The
cell membrane is a barrier to the passive diffusion of charged molecules
due to the chemical properties of the lipid bilayer. Surprisingly,
recent experiments have identified processes in which synthetic and
biological charged species directly transfer across lipid bilayers
on biologically relevant time scales. In particular, amphiphilic nanoparticles
have been shown to insert into lipid bilayers, requiring the transport
of charged species across the bilayer. The molecular factors facilitating
this rapid insertion process remain unknown.

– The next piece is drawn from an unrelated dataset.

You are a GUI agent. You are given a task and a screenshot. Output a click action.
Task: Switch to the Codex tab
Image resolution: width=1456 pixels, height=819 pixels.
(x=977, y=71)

In this work, we use
atomistic molecular dynamics simulations to calculate the free energy
barrier associated with “flipping” charged species across
a lipid bilayer for species that are grafted to a membrane-embedded
scaffold, such as a membrane-embedded nanoparticle. We find that the
free energy barrier for flipping a grafted ligand can be over 7 kcal/mol
lower than the barrier for translocating an isolated, equivalent ion,
yielding a 5 order of magnitude decrease in the corresponding flipping
time scale. Similar results are found for flipping charged species
grafted to either nanoparticle or protein scaffolds. These results
reveal new mechanistic insight into the flipping of charged macromolecular
components that might play an important, yet overlooked, role in signaling
and charge transport in biological settings. Furthermore, our results
suggest guidelines for the design of synthetic materials capable of
rapidly flipping charged moieties across the cell membrane.